Restart Tomcat and try to sign up. This time, SQLException occurs because of the length of the passwd column in the member table. Increase the passwd column of the member table as shown below.

Oracle
alter table member modify passwd varchar2(200);
MySQL
alter table member modify passwd varchar(200) not null;

Delete all data of authorities and member tables and sign up with email johndoe@gmail.org and password 1111.

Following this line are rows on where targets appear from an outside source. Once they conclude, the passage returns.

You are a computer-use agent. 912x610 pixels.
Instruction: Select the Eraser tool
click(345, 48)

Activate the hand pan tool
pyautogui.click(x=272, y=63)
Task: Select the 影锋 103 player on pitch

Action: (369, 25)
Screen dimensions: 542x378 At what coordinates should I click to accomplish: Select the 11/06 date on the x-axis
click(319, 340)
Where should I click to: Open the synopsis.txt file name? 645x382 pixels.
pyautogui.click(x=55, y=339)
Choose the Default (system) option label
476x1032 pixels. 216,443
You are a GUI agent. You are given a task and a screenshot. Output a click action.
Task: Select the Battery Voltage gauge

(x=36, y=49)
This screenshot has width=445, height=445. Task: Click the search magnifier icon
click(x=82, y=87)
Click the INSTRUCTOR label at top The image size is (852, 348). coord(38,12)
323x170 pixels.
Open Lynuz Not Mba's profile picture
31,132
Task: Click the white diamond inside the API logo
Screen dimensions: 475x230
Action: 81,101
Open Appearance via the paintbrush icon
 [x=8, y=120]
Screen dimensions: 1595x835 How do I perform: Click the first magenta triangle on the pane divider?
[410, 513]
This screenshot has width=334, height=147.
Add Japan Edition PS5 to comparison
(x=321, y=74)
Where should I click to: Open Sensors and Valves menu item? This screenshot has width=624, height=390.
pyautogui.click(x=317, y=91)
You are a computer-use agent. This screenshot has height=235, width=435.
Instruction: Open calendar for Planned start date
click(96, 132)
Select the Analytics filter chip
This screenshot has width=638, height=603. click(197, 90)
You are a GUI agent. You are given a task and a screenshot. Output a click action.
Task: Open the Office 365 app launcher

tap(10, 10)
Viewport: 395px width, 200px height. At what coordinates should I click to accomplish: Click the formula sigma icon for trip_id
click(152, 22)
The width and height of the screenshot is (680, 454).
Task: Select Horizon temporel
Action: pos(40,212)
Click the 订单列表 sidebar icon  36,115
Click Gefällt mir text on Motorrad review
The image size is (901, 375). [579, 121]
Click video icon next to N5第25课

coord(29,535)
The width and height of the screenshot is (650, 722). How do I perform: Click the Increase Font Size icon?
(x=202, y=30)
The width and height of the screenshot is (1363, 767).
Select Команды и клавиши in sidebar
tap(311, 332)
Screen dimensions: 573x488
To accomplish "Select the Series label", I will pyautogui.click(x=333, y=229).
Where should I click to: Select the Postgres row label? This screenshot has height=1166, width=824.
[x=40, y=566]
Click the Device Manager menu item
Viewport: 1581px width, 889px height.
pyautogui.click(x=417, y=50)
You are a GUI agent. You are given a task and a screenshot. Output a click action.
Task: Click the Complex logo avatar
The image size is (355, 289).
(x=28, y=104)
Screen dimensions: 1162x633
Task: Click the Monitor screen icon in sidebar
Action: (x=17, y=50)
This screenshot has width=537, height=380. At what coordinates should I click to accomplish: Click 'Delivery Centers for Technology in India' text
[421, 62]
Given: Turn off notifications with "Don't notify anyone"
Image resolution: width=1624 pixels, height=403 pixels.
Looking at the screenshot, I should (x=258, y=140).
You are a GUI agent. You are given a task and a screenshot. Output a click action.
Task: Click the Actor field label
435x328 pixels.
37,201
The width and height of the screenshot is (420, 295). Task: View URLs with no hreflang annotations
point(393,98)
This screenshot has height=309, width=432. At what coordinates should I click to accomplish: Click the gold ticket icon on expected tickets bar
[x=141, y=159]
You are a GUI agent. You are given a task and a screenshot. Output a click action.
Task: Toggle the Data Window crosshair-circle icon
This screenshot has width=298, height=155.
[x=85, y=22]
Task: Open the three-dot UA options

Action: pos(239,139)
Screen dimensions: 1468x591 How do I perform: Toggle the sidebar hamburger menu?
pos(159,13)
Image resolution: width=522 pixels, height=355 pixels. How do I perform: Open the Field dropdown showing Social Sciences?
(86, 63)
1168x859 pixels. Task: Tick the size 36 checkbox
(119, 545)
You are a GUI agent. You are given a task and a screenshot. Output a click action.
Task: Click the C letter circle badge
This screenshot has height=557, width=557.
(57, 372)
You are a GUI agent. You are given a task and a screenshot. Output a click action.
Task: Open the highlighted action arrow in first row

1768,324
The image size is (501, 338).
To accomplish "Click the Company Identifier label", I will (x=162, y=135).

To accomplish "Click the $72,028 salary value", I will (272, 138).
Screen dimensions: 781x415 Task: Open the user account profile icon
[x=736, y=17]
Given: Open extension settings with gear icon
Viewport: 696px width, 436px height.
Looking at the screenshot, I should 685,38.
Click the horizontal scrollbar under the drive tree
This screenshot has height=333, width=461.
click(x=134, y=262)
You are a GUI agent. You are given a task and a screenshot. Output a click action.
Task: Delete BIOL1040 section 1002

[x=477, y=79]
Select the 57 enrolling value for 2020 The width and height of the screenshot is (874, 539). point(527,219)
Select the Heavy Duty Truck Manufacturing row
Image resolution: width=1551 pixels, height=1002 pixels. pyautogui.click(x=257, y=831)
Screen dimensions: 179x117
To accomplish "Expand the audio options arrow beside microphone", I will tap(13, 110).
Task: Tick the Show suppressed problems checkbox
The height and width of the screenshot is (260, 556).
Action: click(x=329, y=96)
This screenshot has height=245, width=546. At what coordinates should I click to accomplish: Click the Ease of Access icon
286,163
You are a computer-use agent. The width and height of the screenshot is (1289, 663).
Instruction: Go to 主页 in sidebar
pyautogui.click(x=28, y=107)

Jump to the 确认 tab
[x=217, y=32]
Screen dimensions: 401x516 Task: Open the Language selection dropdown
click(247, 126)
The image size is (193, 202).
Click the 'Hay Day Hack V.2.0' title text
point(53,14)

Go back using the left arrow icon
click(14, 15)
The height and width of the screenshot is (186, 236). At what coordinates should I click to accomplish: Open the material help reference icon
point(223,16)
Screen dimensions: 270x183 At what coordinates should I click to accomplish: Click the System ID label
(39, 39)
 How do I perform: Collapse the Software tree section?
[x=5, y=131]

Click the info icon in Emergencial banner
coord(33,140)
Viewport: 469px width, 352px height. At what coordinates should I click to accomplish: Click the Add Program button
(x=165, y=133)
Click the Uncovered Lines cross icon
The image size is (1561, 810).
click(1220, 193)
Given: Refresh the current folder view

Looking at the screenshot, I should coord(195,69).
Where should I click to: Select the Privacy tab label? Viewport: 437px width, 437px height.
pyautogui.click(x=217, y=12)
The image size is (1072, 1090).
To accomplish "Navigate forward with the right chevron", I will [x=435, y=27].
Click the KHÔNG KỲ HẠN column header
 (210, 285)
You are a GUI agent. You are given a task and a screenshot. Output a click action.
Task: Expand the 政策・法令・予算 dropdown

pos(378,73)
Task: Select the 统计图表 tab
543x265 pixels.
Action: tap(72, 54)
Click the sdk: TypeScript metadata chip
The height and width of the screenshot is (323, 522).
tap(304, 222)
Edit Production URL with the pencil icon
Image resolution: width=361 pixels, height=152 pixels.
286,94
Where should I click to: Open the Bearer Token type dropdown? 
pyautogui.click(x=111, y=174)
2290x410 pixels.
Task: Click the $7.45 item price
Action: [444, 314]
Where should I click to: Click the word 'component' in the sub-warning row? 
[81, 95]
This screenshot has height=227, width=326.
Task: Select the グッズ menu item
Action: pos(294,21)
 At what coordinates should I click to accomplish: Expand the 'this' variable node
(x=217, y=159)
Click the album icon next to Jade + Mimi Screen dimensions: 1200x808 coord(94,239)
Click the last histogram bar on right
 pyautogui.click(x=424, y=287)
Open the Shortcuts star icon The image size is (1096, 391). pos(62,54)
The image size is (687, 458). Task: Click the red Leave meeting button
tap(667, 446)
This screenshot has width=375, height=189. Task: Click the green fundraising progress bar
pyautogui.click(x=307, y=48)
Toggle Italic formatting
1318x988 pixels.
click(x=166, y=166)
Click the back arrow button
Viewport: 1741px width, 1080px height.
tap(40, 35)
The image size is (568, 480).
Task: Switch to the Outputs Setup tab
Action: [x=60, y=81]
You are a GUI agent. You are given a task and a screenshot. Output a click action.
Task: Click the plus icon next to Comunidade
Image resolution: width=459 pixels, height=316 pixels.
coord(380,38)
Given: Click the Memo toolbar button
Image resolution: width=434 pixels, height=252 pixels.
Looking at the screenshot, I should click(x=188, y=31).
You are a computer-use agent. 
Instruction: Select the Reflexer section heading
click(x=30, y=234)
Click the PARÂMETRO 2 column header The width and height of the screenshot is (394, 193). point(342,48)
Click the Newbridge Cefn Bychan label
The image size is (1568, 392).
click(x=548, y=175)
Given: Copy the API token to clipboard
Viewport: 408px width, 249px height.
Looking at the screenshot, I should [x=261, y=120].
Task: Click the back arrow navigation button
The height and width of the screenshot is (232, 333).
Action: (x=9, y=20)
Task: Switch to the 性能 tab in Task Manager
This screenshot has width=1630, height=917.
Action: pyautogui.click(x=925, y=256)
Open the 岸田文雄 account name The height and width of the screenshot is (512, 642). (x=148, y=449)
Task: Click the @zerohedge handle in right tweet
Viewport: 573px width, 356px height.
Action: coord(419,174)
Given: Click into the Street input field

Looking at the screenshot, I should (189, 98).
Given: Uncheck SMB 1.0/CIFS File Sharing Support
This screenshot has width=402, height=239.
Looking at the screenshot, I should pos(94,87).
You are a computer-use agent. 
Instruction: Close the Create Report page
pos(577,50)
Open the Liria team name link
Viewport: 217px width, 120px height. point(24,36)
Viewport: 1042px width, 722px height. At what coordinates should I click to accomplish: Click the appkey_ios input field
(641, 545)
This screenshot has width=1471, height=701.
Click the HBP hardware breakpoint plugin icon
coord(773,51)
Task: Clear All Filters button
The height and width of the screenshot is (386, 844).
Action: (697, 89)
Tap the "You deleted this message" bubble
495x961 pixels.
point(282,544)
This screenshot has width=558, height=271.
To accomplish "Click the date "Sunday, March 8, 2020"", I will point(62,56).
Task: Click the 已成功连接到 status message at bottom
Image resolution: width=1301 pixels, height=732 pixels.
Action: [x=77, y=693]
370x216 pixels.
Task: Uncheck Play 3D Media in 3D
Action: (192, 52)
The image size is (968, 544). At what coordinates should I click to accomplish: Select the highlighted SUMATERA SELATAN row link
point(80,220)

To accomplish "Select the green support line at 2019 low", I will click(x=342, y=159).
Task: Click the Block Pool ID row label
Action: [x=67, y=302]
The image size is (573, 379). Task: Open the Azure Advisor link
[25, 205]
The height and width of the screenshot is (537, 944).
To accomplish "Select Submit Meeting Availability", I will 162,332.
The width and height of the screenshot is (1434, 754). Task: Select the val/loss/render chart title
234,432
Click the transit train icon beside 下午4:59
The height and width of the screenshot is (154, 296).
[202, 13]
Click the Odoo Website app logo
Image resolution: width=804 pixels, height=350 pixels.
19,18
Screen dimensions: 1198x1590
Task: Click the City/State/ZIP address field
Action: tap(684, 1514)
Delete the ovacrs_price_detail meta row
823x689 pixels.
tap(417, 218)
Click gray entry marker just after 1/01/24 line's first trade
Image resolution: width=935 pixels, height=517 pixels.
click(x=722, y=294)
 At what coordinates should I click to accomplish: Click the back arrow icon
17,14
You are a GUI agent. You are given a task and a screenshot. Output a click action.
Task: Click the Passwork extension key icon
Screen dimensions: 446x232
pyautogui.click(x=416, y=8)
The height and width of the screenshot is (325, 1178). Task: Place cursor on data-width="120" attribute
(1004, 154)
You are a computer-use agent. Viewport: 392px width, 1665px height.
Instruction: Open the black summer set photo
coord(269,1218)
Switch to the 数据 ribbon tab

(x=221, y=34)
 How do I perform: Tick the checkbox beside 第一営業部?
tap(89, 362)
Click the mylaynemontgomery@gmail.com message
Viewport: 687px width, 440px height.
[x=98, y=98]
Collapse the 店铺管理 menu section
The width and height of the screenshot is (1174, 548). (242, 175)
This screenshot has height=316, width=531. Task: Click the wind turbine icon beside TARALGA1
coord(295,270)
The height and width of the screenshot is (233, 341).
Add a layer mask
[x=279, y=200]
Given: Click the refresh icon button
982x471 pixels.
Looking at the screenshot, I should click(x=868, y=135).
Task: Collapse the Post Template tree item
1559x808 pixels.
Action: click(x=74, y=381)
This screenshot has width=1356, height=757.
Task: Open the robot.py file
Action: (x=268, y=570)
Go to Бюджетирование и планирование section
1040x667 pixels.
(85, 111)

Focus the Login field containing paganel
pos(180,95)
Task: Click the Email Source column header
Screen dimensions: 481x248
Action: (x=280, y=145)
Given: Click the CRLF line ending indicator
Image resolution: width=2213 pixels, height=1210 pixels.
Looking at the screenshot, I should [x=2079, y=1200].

If the login succeeds, update the following methods.

UsersController.java
@RequestMapping(value="/bye", method=RequestMethod.POST)
public String bye(String email, String passwd, HttpServletRequest req) 
    throws ServletException {
  User user = new User();
  user.setEmail(email);
  user.setPasswd(passwd);
  userService.bye(user);
	
  req.logout();

  return "redirect:/users/bye_confirm";
}
UserServiceImpl.java
@Override
public int editAccount(User user) {
  String encodedPassword = this.getUser(user.getEmail()).getPasswd();   
  boolean check = this.bcryptPasswordEncoder.matches(user.getPasswd(), encodedPassword);

  if (check == false) {
    throw new AccessDeniedException("The current password is incorrect.");
  }
	
  user.setPasswd(encodedPassword);

  return userMapper.update(user);
}

@Override
public int changePasswd(String currentPasswd, String newPasswd, String email) {
  String encodedPassword = this.getUser(email).getPasswd();
  boolean check = this.bcryptPasswordEncoder.matches(currentPasswd, encodedPassword);

  if (check == false) {
    throw new AccessDeniedException("The current password is incorrect.");
  }
	
  newPasswd = this.bcryptPasswordEncoder.encode(newPasswd);
	
  return userMapper.updatePasswd(encodedPassword, newPasswd, email);
}

@Override
public void bye(User user) {
  String encodedPassword = this.getUser(user.getEmail()).getPasswd();
  boolean check = this.bcryptPasswordEncoder.matches(user.getPasswd(), encodedPassword);

  if (check == false) {
    throw new AccessDeniedException("The current password is incorrect.");
  }
	
  userMapper.deleteAuthority(user.getEmail());
  userMapper.delete(user);
}

The login(String email, String passwd) method of UserService class is unnecessary, so remove it.